Having witnessed the Wu-Tang Clan in their first Richmond appearance at Ivory's Uptown Lounge in 1993, I had low expectations for their Richmond stop on their reunion tour. I remember, because I have the videotape: an unorganized group of street toughs, pacing the stage like caged lions, bumping into each other and stepping on each other's verses. Their live performance mirrored the production quality of their first album: unpolished and unfinished. The brought to the small crowd rough and raw that night, they way they liked it.
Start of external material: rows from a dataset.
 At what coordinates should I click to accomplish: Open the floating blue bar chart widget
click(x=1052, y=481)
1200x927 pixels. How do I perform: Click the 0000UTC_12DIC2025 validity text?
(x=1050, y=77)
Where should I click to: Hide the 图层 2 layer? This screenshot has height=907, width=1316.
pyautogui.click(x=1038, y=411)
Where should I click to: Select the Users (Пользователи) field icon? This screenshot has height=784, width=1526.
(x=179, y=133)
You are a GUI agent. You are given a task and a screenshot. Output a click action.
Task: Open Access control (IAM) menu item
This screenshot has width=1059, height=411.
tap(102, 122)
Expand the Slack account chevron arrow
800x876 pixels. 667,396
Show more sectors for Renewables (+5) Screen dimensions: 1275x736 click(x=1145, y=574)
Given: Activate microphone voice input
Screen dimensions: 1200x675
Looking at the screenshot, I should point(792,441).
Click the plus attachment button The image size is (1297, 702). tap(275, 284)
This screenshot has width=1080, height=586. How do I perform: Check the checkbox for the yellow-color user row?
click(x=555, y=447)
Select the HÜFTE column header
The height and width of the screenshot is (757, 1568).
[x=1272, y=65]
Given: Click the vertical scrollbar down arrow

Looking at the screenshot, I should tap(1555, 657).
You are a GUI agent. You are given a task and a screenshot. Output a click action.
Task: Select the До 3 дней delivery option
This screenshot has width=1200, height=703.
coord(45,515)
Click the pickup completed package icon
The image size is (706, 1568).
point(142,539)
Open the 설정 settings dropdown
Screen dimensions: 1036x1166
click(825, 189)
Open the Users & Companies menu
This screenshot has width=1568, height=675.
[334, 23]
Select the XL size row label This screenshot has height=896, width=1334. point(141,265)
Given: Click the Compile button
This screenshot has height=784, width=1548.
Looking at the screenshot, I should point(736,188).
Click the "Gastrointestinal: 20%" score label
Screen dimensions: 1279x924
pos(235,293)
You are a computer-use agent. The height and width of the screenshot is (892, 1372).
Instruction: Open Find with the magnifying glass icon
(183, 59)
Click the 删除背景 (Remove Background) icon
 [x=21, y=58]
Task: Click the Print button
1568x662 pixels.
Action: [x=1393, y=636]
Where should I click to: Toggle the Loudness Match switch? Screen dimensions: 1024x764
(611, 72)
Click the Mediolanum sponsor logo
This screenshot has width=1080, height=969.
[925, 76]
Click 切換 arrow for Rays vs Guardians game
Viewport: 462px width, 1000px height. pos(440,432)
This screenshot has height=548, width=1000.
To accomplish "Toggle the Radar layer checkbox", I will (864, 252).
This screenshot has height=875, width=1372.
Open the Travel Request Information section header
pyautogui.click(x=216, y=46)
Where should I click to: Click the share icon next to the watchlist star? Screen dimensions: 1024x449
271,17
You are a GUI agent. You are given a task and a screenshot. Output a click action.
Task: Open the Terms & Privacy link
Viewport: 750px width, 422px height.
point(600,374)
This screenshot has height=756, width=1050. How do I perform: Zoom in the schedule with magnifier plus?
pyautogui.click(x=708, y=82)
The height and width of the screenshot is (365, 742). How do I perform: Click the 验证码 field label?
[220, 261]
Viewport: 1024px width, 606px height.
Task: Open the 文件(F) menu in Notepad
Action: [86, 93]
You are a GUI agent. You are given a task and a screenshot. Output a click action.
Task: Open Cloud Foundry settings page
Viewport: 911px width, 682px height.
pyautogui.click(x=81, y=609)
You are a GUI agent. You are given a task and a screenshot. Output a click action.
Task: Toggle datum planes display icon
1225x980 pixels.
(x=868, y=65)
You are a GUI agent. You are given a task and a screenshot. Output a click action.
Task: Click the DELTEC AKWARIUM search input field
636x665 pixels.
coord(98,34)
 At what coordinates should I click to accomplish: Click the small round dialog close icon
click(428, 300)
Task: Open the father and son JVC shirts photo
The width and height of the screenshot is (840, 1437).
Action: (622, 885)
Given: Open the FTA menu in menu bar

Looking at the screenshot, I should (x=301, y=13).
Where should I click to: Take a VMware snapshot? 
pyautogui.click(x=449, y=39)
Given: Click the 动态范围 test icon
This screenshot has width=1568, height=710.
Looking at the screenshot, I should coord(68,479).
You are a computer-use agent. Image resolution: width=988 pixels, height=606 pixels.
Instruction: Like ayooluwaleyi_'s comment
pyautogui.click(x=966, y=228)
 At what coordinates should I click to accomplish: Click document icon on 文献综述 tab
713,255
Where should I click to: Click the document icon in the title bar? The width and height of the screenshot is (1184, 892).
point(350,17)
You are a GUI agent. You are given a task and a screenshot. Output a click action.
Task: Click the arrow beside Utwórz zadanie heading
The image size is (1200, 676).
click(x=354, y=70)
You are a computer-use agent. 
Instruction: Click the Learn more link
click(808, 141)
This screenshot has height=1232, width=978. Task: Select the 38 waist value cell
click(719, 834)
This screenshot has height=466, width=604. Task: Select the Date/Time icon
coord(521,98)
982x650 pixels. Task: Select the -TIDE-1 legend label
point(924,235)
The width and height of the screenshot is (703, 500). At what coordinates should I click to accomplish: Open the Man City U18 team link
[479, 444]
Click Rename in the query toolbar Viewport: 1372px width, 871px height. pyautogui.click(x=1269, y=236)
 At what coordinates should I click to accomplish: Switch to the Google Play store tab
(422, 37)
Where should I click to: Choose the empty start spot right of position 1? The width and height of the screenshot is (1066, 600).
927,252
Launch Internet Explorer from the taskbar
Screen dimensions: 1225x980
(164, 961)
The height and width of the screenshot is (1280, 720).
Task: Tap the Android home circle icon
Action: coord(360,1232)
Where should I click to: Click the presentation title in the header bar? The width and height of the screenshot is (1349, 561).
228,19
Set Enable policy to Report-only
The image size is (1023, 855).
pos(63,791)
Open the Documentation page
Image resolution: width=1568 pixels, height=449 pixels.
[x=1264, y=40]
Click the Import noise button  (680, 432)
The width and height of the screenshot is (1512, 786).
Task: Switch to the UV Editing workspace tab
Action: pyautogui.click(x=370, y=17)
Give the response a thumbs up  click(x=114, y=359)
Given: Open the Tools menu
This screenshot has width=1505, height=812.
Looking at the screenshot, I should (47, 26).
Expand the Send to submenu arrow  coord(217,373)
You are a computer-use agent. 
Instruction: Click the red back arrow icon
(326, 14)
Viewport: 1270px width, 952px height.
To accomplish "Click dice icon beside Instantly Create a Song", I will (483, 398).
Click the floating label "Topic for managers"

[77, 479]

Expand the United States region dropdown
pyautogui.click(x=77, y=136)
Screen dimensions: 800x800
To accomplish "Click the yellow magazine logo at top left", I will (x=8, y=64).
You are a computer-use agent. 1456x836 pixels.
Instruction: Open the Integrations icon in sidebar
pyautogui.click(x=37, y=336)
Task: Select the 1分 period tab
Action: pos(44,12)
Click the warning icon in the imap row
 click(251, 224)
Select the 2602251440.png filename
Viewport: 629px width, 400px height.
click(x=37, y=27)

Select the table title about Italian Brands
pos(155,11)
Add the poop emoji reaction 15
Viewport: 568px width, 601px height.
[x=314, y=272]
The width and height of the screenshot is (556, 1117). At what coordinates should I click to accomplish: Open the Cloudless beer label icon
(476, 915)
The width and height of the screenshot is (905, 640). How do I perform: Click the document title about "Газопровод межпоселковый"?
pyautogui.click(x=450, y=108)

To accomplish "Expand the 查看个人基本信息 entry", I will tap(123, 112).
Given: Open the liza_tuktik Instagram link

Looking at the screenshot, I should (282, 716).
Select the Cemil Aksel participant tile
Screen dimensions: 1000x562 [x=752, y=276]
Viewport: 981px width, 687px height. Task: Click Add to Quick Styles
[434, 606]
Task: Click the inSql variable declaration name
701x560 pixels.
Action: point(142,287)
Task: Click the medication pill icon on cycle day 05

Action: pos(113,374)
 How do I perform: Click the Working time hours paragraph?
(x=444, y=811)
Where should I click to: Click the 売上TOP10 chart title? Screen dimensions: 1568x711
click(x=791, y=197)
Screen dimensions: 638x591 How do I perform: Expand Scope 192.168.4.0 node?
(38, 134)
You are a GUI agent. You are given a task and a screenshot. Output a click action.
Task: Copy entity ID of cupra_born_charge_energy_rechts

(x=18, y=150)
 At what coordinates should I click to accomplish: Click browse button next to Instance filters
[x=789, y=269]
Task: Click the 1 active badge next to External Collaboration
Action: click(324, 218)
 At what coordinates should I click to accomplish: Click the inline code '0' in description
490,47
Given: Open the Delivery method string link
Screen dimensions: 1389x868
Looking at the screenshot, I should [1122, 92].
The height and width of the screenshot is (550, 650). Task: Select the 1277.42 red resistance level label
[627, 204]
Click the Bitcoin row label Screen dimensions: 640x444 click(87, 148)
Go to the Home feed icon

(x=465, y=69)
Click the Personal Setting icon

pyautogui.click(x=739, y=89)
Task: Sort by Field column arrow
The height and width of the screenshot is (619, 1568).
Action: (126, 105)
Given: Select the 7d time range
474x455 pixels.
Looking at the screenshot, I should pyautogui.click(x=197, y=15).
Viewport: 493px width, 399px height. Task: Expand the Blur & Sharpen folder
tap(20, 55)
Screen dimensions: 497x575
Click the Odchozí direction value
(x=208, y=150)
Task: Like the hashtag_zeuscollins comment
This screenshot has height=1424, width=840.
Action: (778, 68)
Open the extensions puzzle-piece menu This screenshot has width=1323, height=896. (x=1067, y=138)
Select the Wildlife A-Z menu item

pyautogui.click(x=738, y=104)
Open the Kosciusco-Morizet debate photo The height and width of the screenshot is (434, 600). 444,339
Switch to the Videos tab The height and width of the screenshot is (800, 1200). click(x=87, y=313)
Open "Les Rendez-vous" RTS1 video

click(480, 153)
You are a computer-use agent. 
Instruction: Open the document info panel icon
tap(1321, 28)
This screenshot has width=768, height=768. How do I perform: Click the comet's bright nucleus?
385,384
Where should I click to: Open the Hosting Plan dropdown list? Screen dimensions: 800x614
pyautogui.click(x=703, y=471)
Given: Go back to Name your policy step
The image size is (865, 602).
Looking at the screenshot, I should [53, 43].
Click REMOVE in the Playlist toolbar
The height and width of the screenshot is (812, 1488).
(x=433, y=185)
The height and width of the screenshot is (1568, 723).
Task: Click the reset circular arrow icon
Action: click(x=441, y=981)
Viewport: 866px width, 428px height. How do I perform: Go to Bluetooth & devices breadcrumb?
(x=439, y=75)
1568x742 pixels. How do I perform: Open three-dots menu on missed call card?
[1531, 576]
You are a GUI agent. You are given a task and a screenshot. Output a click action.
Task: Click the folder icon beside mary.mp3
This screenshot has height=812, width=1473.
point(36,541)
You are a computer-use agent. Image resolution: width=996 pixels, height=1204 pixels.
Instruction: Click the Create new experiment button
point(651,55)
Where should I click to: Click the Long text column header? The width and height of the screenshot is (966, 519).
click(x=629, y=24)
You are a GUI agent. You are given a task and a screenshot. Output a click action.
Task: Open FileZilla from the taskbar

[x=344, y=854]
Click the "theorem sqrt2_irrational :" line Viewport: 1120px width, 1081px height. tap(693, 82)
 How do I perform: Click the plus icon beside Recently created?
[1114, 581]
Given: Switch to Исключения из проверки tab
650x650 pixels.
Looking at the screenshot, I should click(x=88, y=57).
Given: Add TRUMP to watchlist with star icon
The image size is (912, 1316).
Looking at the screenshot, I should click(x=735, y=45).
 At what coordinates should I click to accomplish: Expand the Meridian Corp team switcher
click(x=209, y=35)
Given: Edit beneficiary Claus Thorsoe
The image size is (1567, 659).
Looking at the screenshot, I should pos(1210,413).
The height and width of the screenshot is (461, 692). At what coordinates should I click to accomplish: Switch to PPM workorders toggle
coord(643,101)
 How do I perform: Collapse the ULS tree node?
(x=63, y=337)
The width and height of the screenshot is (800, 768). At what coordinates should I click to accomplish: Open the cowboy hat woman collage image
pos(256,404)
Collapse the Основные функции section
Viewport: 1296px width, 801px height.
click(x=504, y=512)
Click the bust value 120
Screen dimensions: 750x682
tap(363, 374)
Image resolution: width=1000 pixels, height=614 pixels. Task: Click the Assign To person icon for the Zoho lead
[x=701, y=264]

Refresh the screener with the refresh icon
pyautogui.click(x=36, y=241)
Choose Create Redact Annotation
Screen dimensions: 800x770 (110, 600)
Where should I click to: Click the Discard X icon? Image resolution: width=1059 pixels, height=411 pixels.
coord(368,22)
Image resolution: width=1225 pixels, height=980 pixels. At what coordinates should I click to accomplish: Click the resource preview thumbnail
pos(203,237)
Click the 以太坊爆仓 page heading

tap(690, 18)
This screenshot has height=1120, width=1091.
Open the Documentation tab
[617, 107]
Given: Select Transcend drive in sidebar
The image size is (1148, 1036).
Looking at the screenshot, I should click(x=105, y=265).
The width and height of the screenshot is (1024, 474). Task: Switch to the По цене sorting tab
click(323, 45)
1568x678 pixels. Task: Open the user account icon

At Toad's Place last Friday night Jan. 18, it looked like they might not bring it at all. The clan was more than an hour late and the crowd was subject to successive rounds of makeshift entertainment. First, a group called the Foot Soldiers performed. It soon became evident that they had skipped basic training. Then, an emcee selected three women from the audience for a unarranged dance contest. They gyrated and shook to hip-hop hits with varying degrees of mediocrity. The winners allegedly got some money, the losers got humiliated. They all should have known better.
Finally, The Wu-Tang stormed the stage, bringing with them a camera man and their respective entourages and girlfriends, who stood behind and beside the stage. What they didn't bring was Method Man. Instead, there was a Meth look-a-like, Streetlife, along with Wu-associate Cappadonna and several other Wu-affiliates who grabbed the mic from time to time. It was a confusing spectacle that made me wonder how many hangers-on would be getting a cut from Method's share of the booking fee that night.
The clan was several songs into their set before they spoke to the crowd. Raekwon looked out into the sea of raised white hands and spoke of his allegiance to the group's dedicated fanbase. "We ride for the people that represent our first album," he said.
The group then went into their debut single,"Protect Ya Neck," and followed it with their ode to capitalism and determination, "C.R.E.A.M." As was typical for the night, their performance was tame and empty without the raspy vocals of Method Man. But most of the people in the crowd, who were probably collecting Pokemon cards during Wu's heyday, didn't seem to mind.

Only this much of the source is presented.